Specificity: TN/(TN + FP) defined as the proportion of negative results out of the number of samples which were actually negative.
Precision: TP/(TP + FP) defined as the proportion of predicted positives that are actually positive. Also called positive predictive value
Accuracy: TP + TN/(TP + TN + FP + FN) The percentage of labels predicted accurately for a sample.
F Measure: A weighted average of the precision and recall, with best being 1 and worst being 0.
Variable Importance/Permutation feature importance plots are one way of understanding which predictor has the largest effect on the model outcomes. The main idea is to measure how much does a model’s performance changes if the effect of a selected explanatory variable, or of a group of variables, is removed. To remove the effect, we use perturbations, like resampling from an empirical distribution or permutation of the values of the variable.If a variable is important, then we expect that, after permuting/shuffling the values of the variable, the model’s performance will worsen.
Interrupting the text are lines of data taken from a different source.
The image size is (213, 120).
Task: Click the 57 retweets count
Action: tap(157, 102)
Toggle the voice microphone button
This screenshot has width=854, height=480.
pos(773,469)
The larger the change in the performance, the more important is the variable. Please see Explanatory Model Analysis and Interpretable Machine Learning
The methods may be applied for several purposes.
Model simplification: variables that do not influence a model’s predictions may be excluded from the model.
Model exploration: comparison of variables’ importance in different models may help in discovering interrelations between the variables. Also, the ordering of variables in the function of their importance is helpful in deciding in which order should we perform further model exploration.
Domain-knowledge-based model validation: identification of the most important variables may be helpful in assessing the validity of the model based on domain knowledge.
Knowledge generation: identification of the most important variables may lead to the discovery of new factors involved in a particular mechanism.
# Load saved model
#xgb_wf <- readRDS("smote_boost_hnwf")
options(scipen = 999)
# Extract variable importance
library(vip)
vi <- xgb_wf |>
extract_fit_parsnip() |>
vi()
vi
#> # A tibble: 30 × 2
#> Variable Importance
#> <chr> <dbl>
#> 1 urbanicity_highly.urban..urban 0.148
#> 2 home_val 0.106
#> 3 clm_freq 0.0796
#> 4 bluebook 0.0730
#> 5 age 0.0682
#> 6 mvr_pts 0.0666
#> 7 travtime 0.0602
#> 8 index 0.0549
#> 9 car_type_minivan 0.0412
#> 10 yoj 0.0375
#> # ℹ 20 more rows
Let’s represent the above as Variable Importance Plots:
# Make Variable Importance Plots
vi |>
slice_max(Importance, n = 42) %>%
mutate(Variable = fct_reorder(Variable, Importance)) %>%
ggplot(mapping = aes(y = Variable, x = Importance)) +
geom_point(size = 3, color = "dodgerblue") +
geom_segment(aes(y = Variable, yend = Variable, x = 0, xend = Importance), size = 2, color = "dodgerblue", alpha = 0.7 ) +
ggtitle(paste("Variable Importance plot of top", round(nrow(vi)/2), "variables")) +
theme(plot.title = element_text(hjust = 0.5))
- as seen earlier , claim freqency has a significant predictive power
- Motor vehicle record points also has some great predictive power just as seen from the individual
AUC
plot seen earlier - travel time has significant effect as well
Shapley Additive exPLanations (SHAP)
- SHAP is based on the idea of averaging the value of a variable’s attribution over all (or a large number of) possible orderings.
- As such, permutation feature importance is based on decrease in model’s performance with shuffling while SHAP is based on magnitude of feature attributions.
- the code below calculates the SHAP values for the top 25 variables ranked by mean SHAP.
# SHAP for xgboost
library(SHAPforxgboost)
# Prepare shap values for plotting. Requires a matrix
opinion_shap <- shap.prep(
# Actual Boost engine
xgb_model = xgb_wf |>
extract_fit_engine(),
# predictors used to calculate SHAP values
X_train = boost_recipe |>
prep() |>bake(has_role("predictor"),
new_data = NULL,
composition = "matrix"),
top_n = round(nrow(vi)/2) + 10
)
shap.plot.summary(opinion_shap)
Your regular reminder: All effects describe the behavior of the model and are not necessarily causal in the real world.
opinion_shap |>
filter(variable %in% (opinion_shap |>distinct(variable) |>slice_head(n = 20) |>pull())) |>
ggplot(mapping = aes(x = rfvalue, y = value)) +
geom_point(size = 0.5) +
geom_smooth(method = "loess", se = F, color = "blue", alpha = 0.7, lwd = 0.4) +
facet_wrap(vars(variable), scales = "free") +
ylab("SHAP")